**Work instruction:** Starting at the top of the entries below, set down every line exactly, please, until you reach the line with "Task: Click the return Turkish Airlines logo", which is included too.

Saved entries:
------------------------------

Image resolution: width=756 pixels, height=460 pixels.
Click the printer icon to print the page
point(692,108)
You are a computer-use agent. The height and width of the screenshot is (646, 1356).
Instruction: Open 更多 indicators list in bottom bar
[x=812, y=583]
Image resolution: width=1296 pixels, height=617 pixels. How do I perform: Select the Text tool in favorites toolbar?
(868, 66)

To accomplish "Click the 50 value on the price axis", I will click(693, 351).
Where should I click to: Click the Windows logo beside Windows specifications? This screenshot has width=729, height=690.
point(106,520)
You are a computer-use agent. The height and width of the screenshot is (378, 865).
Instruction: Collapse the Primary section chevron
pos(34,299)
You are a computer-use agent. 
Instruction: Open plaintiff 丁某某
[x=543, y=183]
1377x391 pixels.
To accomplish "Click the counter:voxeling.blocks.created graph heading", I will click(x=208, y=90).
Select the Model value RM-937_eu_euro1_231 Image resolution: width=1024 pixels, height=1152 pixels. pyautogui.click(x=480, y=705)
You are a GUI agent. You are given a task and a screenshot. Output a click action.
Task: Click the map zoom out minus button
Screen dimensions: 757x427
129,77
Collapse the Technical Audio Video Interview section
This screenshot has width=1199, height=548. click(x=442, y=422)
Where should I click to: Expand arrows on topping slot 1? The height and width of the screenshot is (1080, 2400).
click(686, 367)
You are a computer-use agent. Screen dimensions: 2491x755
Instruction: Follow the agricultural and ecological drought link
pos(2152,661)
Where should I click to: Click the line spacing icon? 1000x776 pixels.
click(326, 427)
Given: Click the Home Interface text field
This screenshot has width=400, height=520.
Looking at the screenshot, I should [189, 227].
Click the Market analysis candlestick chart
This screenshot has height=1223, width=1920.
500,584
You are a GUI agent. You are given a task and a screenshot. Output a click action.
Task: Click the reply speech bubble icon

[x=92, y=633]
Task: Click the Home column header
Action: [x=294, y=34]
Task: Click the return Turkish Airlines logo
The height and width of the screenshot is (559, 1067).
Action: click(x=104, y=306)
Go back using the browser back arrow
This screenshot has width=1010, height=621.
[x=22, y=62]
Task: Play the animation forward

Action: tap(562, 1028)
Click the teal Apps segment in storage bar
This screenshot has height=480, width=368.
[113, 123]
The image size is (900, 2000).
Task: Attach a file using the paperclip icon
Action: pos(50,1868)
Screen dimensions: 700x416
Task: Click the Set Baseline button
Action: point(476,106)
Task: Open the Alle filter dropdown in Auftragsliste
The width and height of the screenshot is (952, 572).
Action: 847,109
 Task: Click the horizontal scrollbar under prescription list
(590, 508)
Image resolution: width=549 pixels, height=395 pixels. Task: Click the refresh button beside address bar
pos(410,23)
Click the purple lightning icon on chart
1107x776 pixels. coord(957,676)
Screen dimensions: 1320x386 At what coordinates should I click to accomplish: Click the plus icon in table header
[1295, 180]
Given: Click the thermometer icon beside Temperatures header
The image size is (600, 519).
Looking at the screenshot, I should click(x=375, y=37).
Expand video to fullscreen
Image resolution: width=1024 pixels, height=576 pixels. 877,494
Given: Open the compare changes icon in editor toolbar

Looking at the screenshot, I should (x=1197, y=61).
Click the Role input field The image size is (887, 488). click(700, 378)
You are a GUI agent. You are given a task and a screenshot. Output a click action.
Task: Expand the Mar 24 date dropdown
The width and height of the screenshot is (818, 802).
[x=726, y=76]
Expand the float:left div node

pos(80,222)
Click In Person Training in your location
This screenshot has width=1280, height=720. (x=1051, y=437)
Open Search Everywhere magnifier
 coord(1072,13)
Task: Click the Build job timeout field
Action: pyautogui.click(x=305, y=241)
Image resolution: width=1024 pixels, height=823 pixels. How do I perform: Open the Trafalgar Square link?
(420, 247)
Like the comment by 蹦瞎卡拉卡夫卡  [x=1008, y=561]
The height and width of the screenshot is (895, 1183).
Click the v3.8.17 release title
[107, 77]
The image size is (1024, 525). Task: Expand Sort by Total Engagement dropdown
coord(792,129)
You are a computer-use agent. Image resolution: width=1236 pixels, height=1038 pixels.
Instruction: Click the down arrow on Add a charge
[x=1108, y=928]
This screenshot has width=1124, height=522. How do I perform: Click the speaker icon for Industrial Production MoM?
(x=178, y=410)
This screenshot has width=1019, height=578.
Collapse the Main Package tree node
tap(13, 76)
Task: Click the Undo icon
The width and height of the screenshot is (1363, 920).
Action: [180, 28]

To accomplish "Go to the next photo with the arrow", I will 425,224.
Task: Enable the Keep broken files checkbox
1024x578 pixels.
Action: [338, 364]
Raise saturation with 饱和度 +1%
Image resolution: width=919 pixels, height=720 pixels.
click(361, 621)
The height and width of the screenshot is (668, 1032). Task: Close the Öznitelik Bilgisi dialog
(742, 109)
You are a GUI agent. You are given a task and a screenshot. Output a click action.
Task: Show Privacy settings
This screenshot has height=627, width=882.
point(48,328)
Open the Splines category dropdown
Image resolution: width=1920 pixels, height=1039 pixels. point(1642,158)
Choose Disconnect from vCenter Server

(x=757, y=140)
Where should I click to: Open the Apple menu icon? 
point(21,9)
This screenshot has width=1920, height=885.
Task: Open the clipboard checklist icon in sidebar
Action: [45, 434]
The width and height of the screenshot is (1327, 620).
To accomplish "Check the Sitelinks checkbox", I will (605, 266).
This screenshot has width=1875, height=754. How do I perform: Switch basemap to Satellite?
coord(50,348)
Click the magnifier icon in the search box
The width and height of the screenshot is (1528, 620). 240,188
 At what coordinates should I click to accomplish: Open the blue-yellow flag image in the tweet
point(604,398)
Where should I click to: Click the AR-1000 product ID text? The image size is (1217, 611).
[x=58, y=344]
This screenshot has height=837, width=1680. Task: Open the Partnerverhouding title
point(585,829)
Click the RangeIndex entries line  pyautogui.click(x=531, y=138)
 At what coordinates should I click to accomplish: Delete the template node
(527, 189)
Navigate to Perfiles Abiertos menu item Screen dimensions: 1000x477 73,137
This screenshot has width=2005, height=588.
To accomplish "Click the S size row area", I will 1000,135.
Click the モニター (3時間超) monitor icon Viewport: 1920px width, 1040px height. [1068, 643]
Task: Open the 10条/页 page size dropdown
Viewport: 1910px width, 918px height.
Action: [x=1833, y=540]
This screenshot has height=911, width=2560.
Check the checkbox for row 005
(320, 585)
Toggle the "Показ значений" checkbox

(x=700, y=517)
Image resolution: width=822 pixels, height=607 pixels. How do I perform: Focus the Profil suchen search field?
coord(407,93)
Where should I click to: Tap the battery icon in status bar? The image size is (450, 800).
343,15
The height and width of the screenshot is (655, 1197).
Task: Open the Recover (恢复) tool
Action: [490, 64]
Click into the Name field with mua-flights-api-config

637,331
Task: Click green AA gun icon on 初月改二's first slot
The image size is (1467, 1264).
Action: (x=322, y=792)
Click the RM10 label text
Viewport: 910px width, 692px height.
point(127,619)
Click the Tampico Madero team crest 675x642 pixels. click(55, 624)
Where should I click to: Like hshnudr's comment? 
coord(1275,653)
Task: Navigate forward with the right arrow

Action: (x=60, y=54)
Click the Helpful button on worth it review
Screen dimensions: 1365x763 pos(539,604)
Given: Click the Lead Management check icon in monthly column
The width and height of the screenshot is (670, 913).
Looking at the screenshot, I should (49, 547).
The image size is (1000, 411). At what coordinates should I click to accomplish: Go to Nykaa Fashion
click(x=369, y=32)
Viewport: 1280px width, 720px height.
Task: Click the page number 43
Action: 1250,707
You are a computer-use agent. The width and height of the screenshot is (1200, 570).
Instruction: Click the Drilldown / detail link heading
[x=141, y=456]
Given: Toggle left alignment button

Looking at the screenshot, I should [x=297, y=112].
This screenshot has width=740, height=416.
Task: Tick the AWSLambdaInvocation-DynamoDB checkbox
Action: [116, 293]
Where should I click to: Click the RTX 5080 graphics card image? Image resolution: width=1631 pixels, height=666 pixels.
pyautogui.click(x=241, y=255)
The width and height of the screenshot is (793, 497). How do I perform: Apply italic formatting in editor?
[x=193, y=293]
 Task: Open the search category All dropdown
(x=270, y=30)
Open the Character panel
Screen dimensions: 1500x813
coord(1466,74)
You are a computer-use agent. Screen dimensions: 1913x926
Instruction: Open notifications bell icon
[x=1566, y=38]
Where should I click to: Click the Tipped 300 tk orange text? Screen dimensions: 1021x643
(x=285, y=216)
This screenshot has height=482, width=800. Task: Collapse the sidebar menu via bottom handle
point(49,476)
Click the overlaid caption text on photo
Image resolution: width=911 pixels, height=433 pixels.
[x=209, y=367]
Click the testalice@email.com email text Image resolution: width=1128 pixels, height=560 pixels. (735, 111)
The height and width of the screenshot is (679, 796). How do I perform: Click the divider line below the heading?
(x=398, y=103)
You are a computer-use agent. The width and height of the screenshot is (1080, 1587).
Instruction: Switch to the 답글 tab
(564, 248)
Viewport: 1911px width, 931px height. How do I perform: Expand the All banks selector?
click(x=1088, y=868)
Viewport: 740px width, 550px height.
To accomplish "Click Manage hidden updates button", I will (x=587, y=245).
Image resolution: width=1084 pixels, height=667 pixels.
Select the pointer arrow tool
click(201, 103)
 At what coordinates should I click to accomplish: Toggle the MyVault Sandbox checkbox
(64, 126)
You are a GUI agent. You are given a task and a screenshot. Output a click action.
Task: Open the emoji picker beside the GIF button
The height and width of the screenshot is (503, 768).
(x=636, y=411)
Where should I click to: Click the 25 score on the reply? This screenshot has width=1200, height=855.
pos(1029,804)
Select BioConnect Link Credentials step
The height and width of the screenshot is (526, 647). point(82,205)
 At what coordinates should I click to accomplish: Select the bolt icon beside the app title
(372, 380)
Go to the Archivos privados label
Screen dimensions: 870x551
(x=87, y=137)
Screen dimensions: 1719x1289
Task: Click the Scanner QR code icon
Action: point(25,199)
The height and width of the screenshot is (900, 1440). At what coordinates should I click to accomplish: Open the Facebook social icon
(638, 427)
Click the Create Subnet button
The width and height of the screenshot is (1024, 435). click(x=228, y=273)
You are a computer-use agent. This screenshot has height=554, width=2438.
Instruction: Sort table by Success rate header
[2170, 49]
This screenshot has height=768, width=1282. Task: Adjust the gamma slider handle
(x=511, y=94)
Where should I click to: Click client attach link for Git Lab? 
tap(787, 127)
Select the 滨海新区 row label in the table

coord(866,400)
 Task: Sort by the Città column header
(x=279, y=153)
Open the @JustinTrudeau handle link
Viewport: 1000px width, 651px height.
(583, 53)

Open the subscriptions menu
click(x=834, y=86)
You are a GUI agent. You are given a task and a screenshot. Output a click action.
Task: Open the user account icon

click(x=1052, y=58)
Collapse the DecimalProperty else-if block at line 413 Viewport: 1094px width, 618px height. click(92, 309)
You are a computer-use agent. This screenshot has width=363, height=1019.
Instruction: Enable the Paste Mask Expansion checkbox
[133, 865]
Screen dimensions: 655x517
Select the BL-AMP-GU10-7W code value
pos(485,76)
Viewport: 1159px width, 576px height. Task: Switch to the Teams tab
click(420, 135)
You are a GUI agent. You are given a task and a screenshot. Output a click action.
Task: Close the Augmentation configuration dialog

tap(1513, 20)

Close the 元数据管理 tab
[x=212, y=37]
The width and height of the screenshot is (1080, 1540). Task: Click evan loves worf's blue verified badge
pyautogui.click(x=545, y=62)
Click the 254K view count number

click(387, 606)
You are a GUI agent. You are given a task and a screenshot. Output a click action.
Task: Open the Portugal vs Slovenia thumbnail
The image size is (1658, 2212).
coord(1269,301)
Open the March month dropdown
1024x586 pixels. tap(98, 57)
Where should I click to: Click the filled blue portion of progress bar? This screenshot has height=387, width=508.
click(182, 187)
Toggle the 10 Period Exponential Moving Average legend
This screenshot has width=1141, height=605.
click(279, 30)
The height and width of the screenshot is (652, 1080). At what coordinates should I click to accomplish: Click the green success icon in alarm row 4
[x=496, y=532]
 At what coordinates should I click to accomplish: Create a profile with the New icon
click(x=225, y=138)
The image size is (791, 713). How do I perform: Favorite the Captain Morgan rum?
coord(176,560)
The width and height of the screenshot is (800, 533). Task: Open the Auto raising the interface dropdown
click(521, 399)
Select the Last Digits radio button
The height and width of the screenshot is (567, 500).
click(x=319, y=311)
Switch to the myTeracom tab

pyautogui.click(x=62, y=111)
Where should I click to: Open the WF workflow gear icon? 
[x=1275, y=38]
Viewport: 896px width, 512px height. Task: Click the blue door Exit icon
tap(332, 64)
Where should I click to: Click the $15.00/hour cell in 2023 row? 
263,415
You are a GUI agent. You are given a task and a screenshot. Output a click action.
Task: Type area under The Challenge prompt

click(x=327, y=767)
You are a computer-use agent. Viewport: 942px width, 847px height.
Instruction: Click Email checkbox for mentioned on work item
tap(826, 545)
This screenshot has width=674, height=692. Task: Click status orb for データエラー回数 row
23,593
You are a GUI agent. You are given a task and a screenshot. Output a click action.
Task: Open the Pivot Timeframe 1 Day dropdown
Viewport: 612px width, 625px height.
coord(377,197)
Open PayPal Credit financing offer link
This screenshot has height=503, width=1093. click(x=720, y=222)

------------------------------

**Written response:**
Image resolution: width=756 pixels, height=460 pixels.
Click the printer icon to print the page
point(692,108)
You are a computer-use agent. The height and width of the screenshot is (646, 1356).
Instruction: Open 更多 indicators list in bottom bar
[x=812, y=583]
Image resolution: width=1296 pixels, height=617 pixels. How do I perform: Select the Text tool in favorites toolbar?
(868, 66)

To accomplish "Click the 50 value on the price axis", I will click(693, 351).
Where should I click to: Click the Windows logo beside Windows specifications? This screenshot has width=729, height=690.
point(106,520)
You are a computer-use agent. The height and width of the screenshot is (378, 865).
Instruction: Collapse the Primary section chevron
pos(34,299)
You are a computer-use agent. 
Instruction: Open plaintiff 丁某某
[x=543, y=183]
1377x391 pixels.
To accomplish "Click the counter:voxeling.blocks.created graph heading", I will click(x=208, y=90).
Select the Model value RM-937_eu_euro1_231 Image resolution: width=1024 pixels, height=1152 pixels. pyautogui.click(x=480, y=705)
You are a GUI agent. You are given a task and a screenshot. Output a click action.
Task: Click the map zoom out minus button
Screen dimensions: 757x427
129,77
Collapse the Technical Audio Video Interview section
This screenshot has width=1199, height=548. click(x=442, y=422)
Where should I click to: Expand arrows on topping slot 1? The height and width of the screenshot is (1080, 2400).
click(686, 367)
You are a computer-use agent. Screen dimensions: 2491x755
Instruction: Follow the agricultural and ecological drought link
pos(2152,661)
Where should I click to: Click the line spacing icon? 1000x776 pixels.
click(326, 427)
Given: Click the Home Interface text field
This screenshot has width=400, height=520.
Looking at the screenshot, I should [189, 227].
Click the Market analysis candlestick chart
This screenshot has height=1223, width=1920.
500,584
You are a GUI agent. You are given a task and a screenshot. Output a click action.
Task: Click the reply speech bubble icon

[x=92, y=633]
Task: Click the Home column header
Action: [x=294, y=34]
Task: Click the return Turkish Airlines logo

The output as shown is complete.